From a63f487e0d11883c68a12de4003f3ad7df5ec9fa Mon Sep 17 00:00:00 2001
From: Ryan Bohlender <ryan.bohlender@gmail.com>
Date: Thu, 25 Sep 2025 13:57:17 -0500
Subject: [PATCH] Remove compressed sample gmap

---
 IBDReduce/ibdreduce_v3.py       | 70 +++++++++++++++++++--------------
 tests/data/gmap/sample.gmap     |  4 ++
 tests/data/sample_chr1_run0.txt |  3 ++
 tests/test_fdr.py               | 38 ++++++++++++++++++
 4 files changed, 85 insertions(+), 30 deletions(-)
 create mode 100644 tests/data/gmap/sample.gmap
 create mode 100644 tests/data/sample_chr1_run0.txt
 create mode 100644 tests/test_fdr.py

diff --git a/IBDReduce/ibdreduce_v3.py b/IBDReduce/ibdreduce_v3.py
index eaaa600..b637bb8 100755
--- a/IBDReduce/ibdreduce_v3.py
+++ b/IBDReduce/ibdreduce_v3.py
@@ -83,6 +83,40 @@ def parse_line(line: str) -> Tuple[int, int, np.ndarray, np.ndarray]:
     return chrom, pos, obs_parts, vals
 
 
+def compute_fdr_adjusted_pvalues(empp: np.ndarray, permutation_pvalues: np.ndarray) -> np.ndarray:
+    """Calculate FDR-adjusted p-values from permutation p-values.
+
+    Args:
+        empp: Empirical p-values derived from the observed statistics.
+        permutation_pvalues: Ranked permutation-derived p-values for each breakpoint.
+
+    Returns:
+        Array of FDR-adjusted p-values corresponding to ``empp``.
+    """
+
+    memoize = {}
+    adjp = np.zeros_like(empp, dtype=float)
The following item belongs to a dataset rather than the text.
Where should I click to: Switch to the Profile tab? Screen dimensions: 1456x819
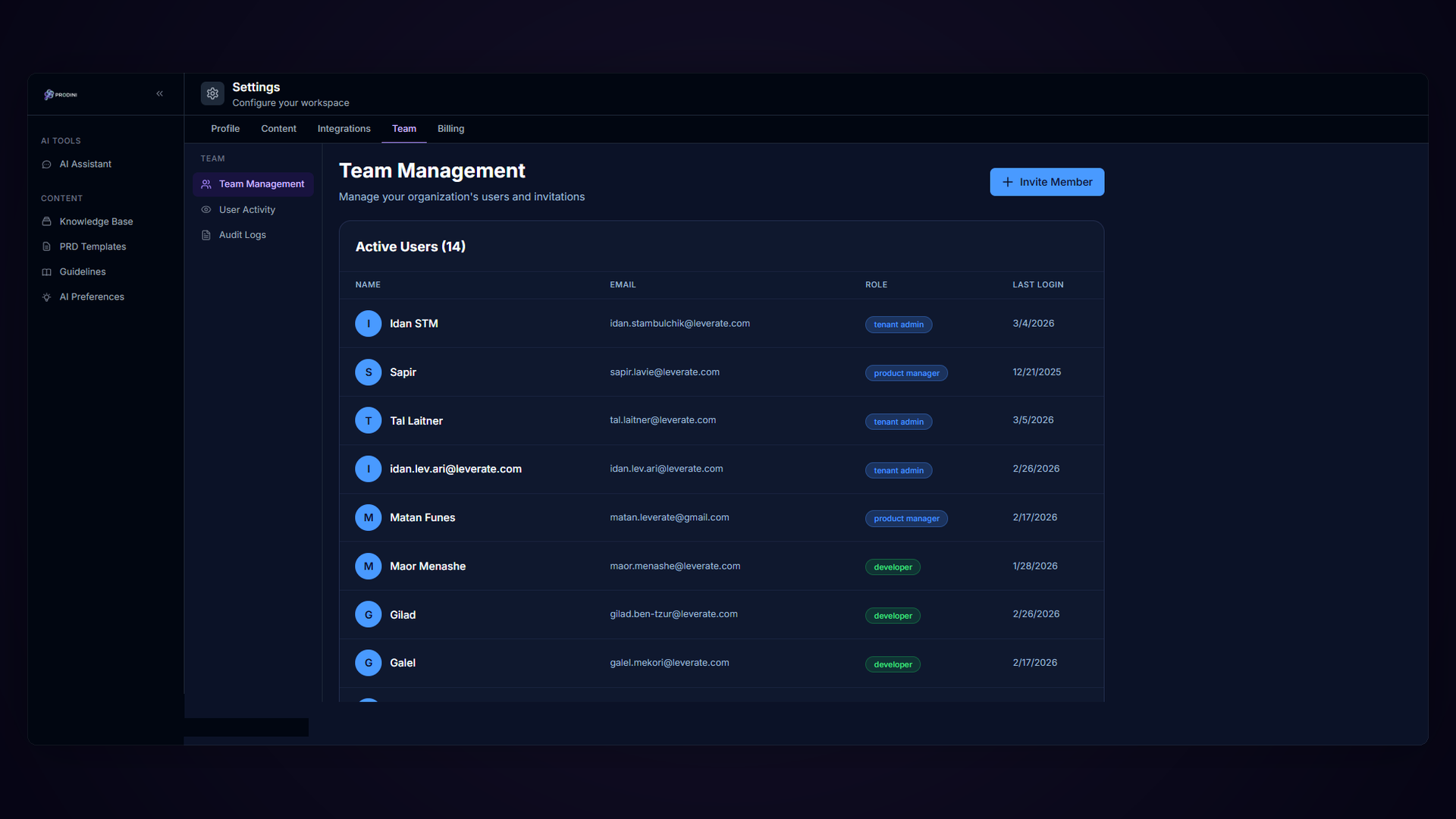225,129
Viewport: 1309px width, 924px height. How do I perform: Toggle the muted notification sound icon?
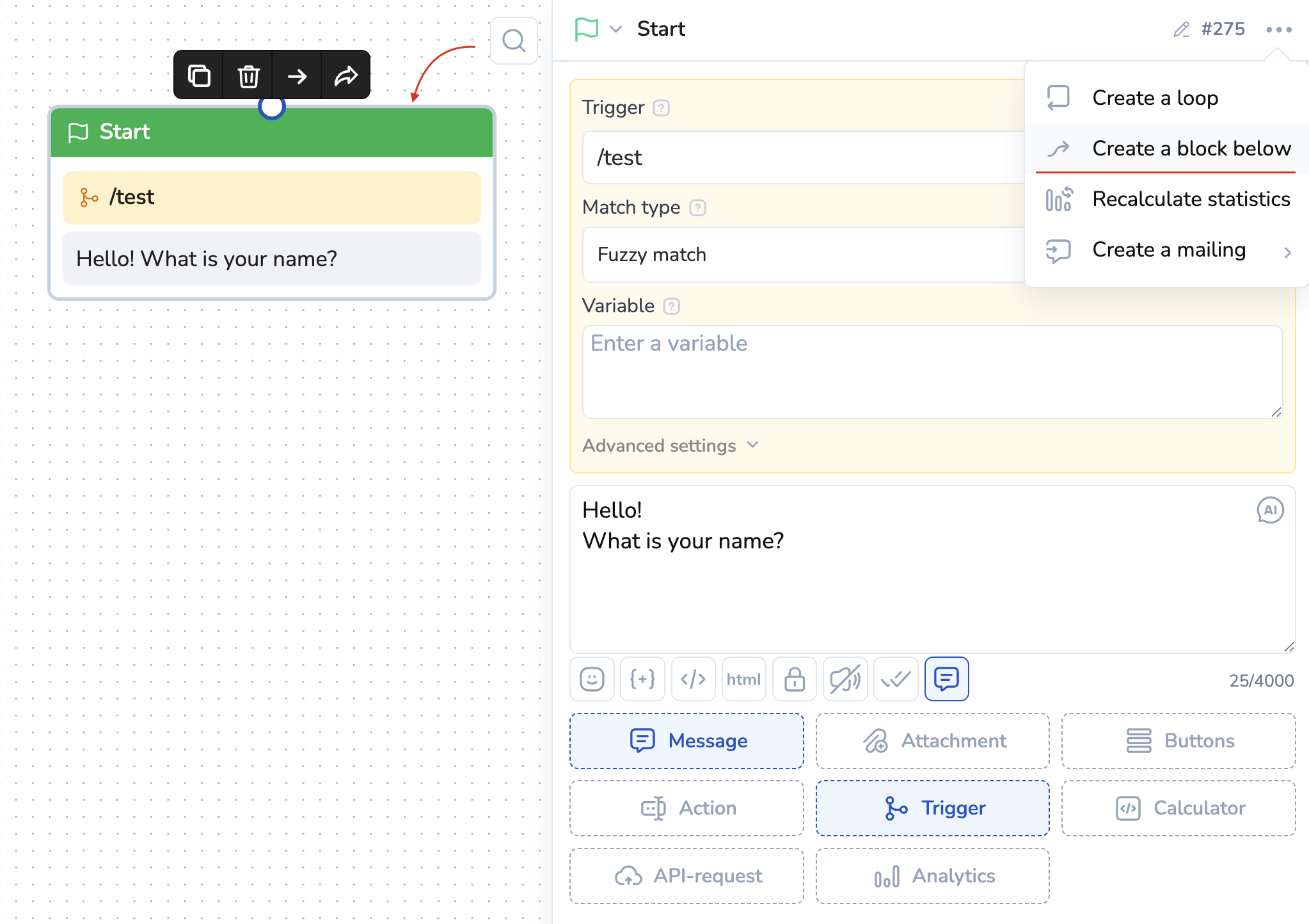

+    num_breakpoints = permutation_pvalues.shape[0]
+
+    for i, p in enumerate(empp):
+        if p in memoize:
+            Rstar = memoize[p]
+        else:
+            Rstar = np.sum(permutation_pvalues <= p, axis=0)
+            memoize[p] = Rstar
+
+        rp = np.sum(empp <= p)
+        pm = p * num_breakpoints
+        rb = np.percentile(Rstar, 95)
+
+        if rp - rb >= pm:
+            adjp[i] = np.mean(Rstar / (Rstar + rp - pm))
+        else:
+            adjp[i] = np.sum(Rstar >= 1) / len(Rstar)
+
+    return adjp
+
+
 def ibdlen(fpath: str, gmap: GeneticMap) -> Tuple[int, float]:
     """Calculate the IBD length for a single chromosome and permutation set.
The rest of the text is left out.